● **To be done**: Transcribe the lines of the listing below verbatim, from the line containing "Toggle the 自动交易 auto trading button" through the line containing "Screen dimensions: 613x464 tap(35, 317)", both included.

● **Dataset records**:
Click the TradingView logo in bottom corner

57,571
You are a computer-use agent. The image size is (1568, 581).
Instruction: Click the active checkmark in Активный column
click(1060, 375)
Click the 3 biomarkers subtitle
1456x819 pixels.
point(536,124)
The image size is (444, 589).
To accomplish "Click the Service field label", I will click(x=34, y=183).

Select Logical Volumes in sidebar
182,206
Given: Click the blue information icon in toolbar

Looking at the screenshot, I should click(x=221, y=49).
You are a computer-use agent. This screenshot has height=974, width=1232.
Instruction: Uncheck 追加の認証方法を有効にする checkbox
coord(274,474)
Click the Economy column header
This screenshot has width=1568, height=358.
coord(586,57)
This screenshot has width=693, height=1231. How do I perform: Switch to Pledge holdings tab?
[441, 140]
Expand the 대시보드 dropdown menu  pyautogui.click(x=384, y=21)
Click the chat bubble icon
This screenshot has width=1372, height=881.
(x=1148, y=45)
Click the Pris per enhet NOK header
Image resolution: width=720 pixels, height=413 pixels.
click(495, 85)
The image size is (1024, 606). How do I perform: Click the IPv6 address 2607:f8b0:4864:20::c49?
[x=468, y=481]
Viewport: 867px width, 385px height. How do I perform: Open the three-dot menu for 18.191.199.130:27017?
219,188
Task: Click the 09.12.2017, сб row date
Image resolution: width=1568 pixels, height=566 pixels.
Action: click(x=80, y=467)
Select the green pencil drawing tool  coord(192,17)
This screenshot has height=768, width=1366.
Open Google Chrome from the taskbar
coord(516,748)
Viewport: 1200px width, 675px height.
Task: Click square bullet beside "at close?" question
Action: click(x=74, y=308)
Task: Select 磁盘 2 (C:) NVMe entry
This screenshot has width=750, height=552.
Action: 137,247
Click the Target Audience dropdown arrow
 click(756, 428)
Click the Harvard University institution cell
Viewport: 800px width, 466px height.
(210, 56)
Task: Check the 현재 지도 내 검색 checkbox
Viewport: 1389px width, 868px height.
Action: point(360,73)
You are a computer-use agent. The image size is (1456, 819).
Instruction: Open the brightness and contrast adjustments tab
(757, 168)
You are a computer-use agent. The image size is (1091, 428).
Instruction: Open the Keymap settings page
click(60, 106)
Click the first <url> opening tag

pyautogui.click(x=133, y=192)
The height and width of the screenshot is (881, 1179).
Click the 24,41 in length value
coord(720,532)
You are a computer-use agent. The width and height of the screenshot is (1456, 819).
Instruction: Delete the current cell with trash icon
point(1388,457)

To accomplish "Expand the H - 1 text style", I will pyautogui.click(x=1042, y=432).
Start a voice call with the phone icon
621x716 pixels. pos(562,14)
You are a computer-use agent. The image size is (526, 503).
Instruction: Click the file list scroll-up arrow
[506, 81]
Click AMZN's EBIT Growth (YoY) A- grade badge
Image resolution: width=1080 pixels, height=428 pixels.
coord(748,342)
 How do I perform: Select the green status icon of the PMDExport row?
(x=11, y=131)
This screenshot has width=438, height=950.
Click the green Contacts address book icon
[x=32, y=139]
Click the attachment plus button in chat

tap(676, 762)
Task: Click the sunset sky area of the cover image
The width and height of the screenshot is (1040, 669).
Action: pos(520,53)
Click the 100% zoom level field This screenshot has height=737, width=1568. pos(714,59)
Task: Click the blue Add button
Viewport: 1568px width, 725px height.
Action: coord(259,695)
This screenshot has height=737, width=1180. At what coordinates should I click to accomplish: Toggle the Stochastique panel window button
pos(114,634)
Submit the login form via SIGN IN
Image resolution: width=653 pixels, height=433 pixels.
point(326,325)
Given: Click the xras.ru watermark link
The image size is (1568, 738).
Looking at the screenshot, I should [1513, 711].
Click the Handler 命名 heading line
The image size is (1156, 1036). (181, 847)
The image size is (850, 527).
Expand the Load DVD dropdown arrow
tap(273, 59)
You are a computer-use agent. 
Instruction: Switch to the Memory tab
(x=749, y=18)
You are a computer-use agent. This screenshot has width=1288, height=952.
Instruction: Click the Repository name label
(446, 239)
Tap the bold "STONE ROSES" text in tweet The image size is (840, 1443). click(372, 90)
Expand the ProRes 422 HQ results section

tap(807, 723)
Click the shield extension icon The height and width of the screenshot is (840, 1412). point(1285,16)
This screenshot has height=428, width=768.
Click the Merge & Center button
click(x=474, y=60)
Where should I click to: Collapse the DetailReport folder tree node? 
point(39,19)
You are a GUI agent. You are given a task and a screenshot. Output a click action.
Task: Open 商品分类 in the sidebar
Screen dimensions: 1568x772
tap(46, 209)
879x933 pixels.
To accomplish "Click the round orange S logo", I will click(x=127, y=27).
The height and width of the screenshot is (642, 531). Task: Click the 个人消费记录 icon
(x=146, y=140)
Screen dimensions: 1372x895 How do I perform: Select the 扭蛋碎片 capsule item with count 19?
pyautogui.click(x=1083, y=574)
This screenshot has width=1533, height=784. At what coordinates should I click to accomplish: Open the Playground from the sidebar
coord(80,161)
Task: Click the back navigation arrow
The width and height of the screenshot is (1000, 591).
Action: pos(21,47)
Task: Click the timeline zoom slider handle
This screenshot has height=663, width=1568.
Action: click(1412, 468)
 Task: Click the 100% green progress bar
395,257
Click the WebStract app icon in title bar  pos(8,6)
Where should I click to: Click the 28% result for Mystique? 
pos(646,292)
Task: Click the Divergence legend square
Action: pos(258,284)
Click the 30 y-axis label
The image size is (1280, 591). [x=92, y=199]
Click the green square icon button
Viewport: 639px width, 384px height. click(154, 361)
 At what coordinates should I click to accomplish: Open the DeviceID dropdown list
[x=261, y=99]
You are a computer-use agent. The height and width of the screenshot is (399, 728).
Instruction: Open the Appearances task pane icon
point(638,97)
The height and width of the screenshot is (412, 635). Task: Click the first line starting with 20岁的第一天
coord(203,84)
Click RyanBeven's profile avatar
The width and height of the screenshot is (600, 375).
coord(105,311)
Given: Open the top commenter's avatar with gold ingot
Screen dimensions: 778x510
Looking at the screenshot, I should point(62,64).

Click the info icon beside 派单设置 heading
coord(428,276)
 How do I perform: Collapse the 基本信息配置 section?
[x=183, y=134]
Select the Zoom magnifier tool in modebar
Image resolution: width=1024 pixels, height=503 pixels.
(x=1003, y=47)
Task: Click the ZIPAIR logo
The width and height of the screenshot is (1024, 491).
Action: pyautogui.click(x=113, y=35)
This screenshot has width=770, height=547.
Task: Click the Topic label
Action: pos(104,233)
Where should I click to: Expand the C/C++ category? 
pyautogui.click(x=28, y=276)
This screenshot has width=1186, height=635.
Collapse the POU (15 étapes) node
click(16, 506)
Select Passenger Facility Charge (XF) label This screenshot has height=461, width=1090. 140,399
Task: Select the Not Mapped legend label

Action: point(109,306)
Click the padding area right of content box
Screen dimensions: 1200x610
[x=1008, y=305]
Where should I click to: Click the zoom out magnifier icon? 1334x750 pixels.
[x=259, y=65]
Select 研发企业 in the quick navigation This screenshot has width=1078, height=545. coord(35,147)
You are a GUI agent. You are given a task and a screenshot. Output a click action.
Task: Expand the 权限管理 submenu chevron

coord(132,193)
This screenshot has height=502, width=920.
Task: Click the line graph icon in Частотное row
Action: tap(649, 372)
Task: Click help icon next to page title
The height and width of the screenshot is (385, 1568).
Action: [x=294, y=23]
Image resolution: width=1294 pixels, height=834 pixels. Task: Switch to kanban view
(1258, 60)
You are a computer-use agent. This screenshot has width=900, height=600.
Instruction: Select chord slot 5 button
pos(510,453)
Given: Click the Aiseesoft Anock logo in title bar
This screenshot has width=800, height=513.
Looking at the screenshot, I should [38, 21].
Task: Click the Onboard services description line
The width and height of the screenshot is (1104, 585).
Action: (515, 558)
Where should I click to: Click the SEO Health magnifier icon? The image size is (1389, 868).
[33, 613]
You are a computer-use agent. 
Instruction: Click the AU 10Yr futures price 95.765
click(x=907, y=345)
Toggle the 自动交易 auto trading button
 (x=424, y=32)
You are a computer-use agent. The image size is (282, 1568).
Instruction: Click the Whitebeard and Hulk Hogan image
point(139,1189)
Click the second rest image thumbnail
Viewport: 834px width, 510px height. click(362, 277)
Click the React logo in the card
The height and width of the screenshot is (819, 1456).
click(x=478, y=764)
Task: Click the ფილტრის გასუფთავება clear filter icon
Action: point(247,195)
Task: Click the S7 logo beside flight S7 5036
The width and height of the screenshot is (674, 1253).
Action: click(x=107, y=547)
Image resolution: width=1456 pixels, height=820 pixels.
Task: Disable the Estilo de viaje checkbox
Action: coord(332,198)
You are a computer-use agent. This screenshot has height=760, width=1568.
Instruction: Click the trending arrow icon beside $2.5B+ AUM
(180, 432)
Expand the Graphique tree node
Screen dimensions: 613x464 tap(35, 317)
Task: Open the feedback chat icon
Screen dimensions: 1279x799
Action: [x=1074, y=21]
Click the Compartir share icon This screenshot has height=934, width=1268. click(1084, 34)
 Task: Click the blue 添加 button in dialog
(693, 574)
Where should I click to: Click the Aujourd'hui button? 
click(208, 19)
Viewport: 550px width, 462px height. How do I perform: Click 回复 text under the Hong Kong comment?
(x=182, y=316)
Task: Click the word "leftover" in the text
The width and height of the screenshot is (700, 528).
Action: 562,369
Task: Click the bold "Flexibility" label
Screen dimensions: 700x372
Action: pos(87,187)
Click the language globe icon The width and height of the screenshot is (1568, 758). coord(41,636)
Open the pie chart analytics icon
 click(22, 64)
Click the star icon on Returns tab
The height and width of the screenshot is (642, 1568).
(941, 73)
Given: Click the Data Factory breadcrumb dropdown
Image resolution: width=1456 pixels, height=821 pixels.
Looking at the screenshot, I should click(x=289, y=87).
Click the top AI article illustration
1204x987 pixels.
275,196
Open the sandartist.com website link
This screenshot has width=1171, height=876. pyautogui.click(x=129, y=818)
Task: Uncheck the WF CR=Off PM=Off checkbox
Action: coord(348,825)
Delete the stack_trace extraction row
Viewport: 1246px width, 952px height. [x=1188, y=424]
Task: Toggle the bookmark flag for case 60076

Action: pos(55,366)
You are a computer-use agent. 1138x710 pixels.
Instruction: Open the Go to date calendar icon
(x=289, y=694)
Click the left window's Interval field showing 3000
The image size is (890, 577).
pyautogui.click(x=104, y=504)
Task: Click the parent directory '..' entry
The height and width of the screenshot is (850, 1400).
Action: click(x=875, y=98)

● **The completed task**:
Toggle the 自动交易 auto trading button
 (x=424, y=32)
You are a computer-use agent. The image size is (282, 1568).
Instruction: Click the Whitebeard and Hulk Hogan image
point(139,1189)
Click the second rest image thumbnail
Viewport: 834px width, 510px height. click(362, 277)
Click the React logo in the card
The height and width of the screenshot is (819, 1456).
click(x=478, y=764)
Task: Click the ფილტრის გასუფთავება clear filter icon
Action: point(247,195)
Task: Click the S7 logo beside flight S7 5036
The width and height of the screenshot is (674, 1253).
Action: click(x=107, y=547)
Image resolution: width=1456 pixels, height=820 pixels.
Task: Disable the Estilo de viaje checkbox
Action: coord(332,198)
You are a computer-use agent. This screenshot has height=760, width=1568.
Instruction: Click the trending arrow icon beside $2.5B+ AUM
(180, 432)
Expand the Graphique tree node
Screen dimensions: 613x464 tap(35, 317)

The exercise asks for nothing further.